(AVAILABLE DATA Opens)

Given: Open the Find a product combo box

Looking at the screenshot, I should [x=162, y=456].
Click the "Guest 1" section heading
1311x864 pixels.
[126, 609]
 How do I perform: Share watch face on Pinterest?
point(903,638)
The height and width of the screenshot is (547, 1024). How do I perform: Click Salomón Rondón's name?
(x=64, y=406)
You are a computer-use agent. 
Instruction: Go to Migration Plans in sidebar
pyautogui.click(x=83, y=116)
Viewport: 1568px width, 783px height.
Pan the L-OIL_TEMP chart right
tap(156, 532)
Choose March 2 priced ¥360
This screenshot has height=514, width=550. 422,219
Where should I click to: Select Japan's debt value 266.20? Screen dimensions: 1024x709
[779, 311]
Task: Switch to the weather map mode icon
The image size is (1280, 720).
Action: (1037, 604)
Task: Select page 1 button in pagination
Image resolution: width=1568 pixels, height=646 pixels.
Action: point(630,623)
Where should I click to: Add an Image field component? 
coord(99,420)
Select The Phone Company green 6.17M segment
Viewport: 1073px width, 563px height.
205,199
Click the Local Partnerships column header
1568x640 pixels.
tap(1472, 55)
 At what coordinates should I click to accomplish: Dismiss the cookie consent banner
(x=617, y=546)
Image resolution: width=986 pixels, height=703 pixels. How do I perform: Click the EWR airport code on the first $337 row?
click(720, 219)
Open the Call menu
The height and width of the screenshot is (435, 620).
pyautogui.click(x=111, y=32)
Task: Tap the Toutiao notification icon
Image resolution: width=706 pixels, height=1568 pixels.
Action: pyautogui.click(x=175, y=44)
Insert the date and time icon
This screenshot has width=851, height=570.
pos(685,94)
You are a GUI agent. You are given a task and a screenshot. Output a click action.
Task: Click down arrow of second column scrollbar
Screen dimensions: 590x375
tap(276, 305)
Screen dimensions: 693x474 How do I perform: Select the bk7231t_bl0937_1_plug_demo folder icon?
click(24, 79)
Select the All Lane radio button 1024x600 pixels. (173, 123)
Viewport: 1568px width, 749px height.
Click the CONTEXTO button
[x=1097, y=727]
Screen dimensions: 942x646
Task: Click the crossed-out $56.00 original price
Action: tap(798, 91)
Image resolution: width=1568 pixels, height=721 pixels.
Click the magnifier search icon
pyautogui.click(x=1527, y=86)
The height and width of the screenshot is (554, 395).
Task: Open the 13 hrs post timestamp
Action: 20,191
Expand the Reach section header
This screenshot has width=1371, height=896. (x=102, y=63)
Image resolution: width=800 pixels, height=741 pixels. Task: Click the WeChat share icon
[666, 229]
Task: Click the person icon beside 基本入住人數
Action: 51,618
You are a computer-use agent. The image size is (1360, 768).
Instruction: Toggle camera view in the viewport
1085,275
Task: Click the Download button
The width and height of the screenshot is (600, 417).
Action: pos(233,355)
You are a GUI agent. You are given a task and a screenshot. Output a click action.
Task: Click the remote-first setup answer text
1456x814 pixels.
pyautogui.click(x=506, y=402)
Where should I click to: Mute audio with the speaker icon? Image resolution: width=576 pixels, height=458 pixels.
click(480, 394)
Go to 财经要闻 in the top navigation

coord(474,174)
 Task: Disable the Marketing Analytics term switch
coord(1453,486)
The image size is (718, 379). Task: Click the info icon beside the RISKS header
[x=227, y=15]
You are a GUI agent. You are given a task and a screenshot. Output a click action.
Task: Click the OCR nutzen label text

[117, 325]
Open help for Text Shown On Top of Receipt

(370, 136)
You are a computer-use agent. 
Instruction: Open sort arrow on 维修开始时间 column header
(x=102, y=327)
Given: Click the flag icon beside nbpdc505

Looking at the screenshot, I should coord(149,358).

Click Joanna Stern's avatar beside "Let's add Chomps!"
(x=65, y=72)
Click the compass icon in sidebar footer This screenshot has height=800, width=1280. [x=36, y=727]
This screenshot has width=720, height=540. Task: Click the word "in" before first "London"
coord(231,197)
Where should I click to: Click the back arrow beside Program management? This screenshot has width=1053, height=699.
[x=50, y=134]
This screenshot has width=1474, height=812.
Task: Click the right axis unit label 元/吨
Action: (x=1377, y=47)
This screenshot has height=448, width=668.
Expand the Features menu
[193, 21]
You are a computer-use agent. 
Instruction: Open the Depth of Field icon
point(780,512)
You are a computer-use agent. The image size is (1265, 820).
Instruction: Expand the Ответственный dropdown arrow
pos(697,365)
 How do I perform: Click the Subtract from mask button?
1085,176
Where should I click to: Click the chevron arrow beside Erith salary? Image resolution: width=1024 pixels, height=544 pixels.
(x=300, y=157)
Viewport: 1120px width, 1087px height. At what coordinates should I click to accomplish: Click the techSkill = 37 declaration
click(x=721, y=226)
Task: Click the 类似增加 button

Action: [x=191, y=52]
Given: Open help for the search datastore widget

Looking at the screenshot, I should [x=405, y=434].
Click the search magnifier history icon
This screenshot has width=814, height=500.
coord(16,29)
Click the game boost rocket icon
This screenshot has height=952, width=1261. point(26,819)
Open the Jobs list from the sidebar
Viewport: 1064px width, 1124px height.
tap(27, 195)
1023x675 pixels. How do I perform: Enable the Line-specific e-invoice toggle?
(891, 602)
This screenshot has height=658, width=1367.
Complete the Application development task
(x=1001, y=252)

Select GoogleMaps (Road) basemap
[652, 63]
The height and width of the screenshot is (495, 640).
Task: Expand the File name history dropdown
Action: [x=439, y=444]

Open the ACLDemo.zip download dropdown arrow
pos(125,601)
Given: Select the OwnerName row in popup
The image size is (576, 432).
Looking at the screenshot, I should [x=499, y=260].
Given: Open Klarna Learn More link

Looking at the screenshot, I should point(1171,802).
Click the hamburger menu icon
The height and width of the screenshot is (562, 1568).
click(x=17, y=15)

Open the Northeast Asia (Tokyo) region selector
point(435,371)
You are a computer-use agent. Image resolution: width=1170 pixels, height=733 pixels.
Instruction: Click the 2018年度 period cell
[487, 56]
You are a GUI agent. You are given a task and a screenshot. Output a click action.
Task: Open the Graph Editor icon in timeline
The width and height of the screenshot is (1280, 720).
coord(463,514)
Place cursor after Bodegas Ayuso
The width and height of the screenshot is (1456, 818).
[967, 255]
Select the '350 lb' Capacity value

(AVAILABLE DATA Closes)

None of the records may be skipped; each is to be repeated exactly.

ANSWER TO THIS PROBLEM =>
Given: Open the Find a product combo box

Looking at the screenshot, I should [x=162, y=456].
Click the "Guest 1" section heading
1311x864 pixels.
[126, 609]
 How do I perform: Share watch face on Pinterest?
point(903,638)
The height and width of the screenshot is (547, 1024). How do I perform: Click Salomón Rondón's name?
(x=64, y=406)
You are a computer-use agent. 
Instruction: Go to Migration Plans in sidebar
pyautogui.click(x=83, y=116)
Viewport: 1568px width, 783px height.
Pan the L-OIL_TEMP chart right
tap(156, 532)
Choose March 2 priced ¥360
This screenshot has height=514, width=550. 422,219
Where should I click to: Select Japan's debt value 266.20? Screen dimensions: 1024x709
[779, 311]
Task: Switch to the weather map mode icon
The image size is (1280, 720).
Action: (1037, 604)
Task: Select page 1 button in pagination
Image resolution: width=1568 pixels, height=646 pixels.
Action: point(630,623)
Where should I click to: Add an Image field component? 
coord(99,420)
Select The Phone Company green 6.17M segment
Viewport: 1073px width, 563px height.
205,199
Click the Local Partnerships column header
1568x640 pixels.
tap(1472, 55)
 At what coordinates should I click to accomplish: Dismiss the cookie consent banner
(x=617, y=546)
Image resolution: width=986 pixels, height=703 pixels. How do I perform: Click the EWR airport code on the first $337 row?
click(720, 219)
Open the Call menu
The height and width of the screenshot is (435, 620).
pyautogui.click(x=111, y=32)
Task: Tap the Toutiao notification icon
Image resolution: width=706 pixels, height=1568 pixels.
Action: pyautogui.click(x=175, y=44)
Insert the date and time icon
This screenshot has width=851, height=570.
pos(685,94)
You are a GUI agent. You are given a task and a screenshot. Output a click action.
Task: Click down arrow of second column scrollbar
Screen dimensions: 590x375
tap(276, 305)
Screen dimensions: 693x474 How do I perform: Select the bk7231t_bl0937_1_plug_demo folder icon?
click(24, 79)
Select the All Lane radio button 1024x600 pixels. (173, 123)
Viewport: 1568px width, 749px height.
Click the CONTEXTO button
[x=1097, y=727]
Screen dimensions: 942x646
Task: Click the crossed-out $56.00 original price
Action: tap(798, 91)
Image resolution: width=1568 pixels, height=721 pixels.
Click the magnifier search icon
pyautogui.click(x=1527, y=86)
The height and width of the screenshot is (554, 395).
Task: Open the 13 hrs post timestamp
Action: 20,191
Expand the Reach section header
This screenshot has width=1371, height=896. (x=102, y=63)
Image resolution: width=800 pixels, height=741 pixels. Task: Click the WeChat share icon
[666, 229]
Task: Click the person icon beside 基本入住人數
Action: 51,618
You are a computer-use agent. The image size is (1360, 768).
Instruction: Toggle camera view in the viewport
1085,275
Task: Click the Download button
The width and height of the screenshot is (600, 417).
Action: pos(233,355)
You are a GUI agent. You are given a task and a screenshot. Output a click action.
Task: Click the remote-first setup answer text
1456x814 pixels.
pyautogui.click(x=506, y=402)
Where should I click to: Mute audio with the speaker icon? Image resolution: width=576 pixels, height=458 pixels.
click(480, 394)
Go to 财经要闻 in the top navigation

coord(474,174)
 Task: Disable the Marketing Analytics term switch
coord(1453,486)
The image size is (718, 379). Task: Click the info icon beside the RISKS header
[x=227, y=15]
You are a GUI agent. You are given a task and a screenshot. Output a click action.
Task: Click the OCR nutzen label text

[117, 325]
Open help for Text Shown On Top of Receipt

(370, 136)
You are a computer-use agent. 
Instruction: Open sort arrow on 维修开始时间 column header
(x=102, y=327)
Given: Click the flag icon beside nbpdc505

Looking at the screenshot, I should coord(149,358).

Click Joanna Stern's avatar beside "Let's add Chomps!"
(x=65, y=72)
Click the compass icon in sidebar footer This screenshot has height=800, width=1280. [x=36, y=727]
This screenshot has width=720, height=540. Task: Click the word "in" before first "London"
coord(231,197)
Where should I click to: Click the back arrow beside Program management? This screenshot has width=1053, height=699.
[x=50, y=134]
This screenshot has width=1474, height=812.
Task: Click the right axis unit label 元/吨
Action: (x=1377, y=47)
This screenshot has height=448, width=668.
Expand the Features menu
[193, 21]
You are a computer-use agent. 
Instruction: Open the Depth of Field icon
point(780,512)
You are a computer-use agent. The image size is (1265, 820).
Instruction: Expand the Ответственный dropdown arrow
pos(697,365)
 How do I perform: Click the Subtract from mask button?
1085,176
Where should I click to: Click the chevron arrow beside Erith salary? Image resolution: width=1024 pixels, height=544 pixels.
(x=300, y=157)
Viewport: 1120px width, 1087px height. At what coordinates should I click to accomplish: Click the techSkill = 37 declaration
click(x=721, y=226)
Task: Click the 类似增加 button

Action: [x=191, y=52]
Given: Open help for the search datastore widget

Looking at the screenshot, I should [x=405, y=434].
Click the search magnifier history icon
This screenshot has width=814, height=500.
coord(16,29)
Click the game boost rocket icon
This screenshot has height=952, width=1261. point(26,819)
Open the Jobs list from the sidebar
Viewport: 1064px width, 1124px height.
tap(27, 195)
1023x675 pixels. How do I perform: Enable the Line-specific e-invoice toggle?
(891, 602)
This screenshot has height=658, width=1367.
Complete the Application development task
(x=1001, y=252)

Select GoogleMaps (Road) basemap
[652, 63]
The height and width of the screenshot is (495, 640).
Task: Expand the File name history dropdown
Action: [x=439, y=444]

Open the ACLDemo.zip download dropdown arrow
pos(125,601)
Given: Select the OwnerName row in popup
The image size is (576, 432).
Looking at the screenshot, I should [x=499, y=260].
Given: Open Klarna Learn More link

Looking at the screenshot, I should point(1171,802).
Click the hamburger menu icon
The height and width of the screenshot is (562, 1568).
click(x=17, y=15)

Open the Northeast Asia (Tokyo) region selector
point(435,371)
You are a computer-use agent. Image resolution: width=1170 pixels, height=733 pixels.
Instruction: Click the 2018年度 period cell
[487, 56]
You are a GUI agent. You are given a task and a screenshot. Output a click action.
Task: Open the Graph Editor icon in timeline
The width and height of the screenshot is (1280, 720).
coord(463,514)
Place cursor after Bodegas Ayuso
The width and height of the screenshot is (1456, 818).
[967, 255]
Select the '350 lb' Capacity value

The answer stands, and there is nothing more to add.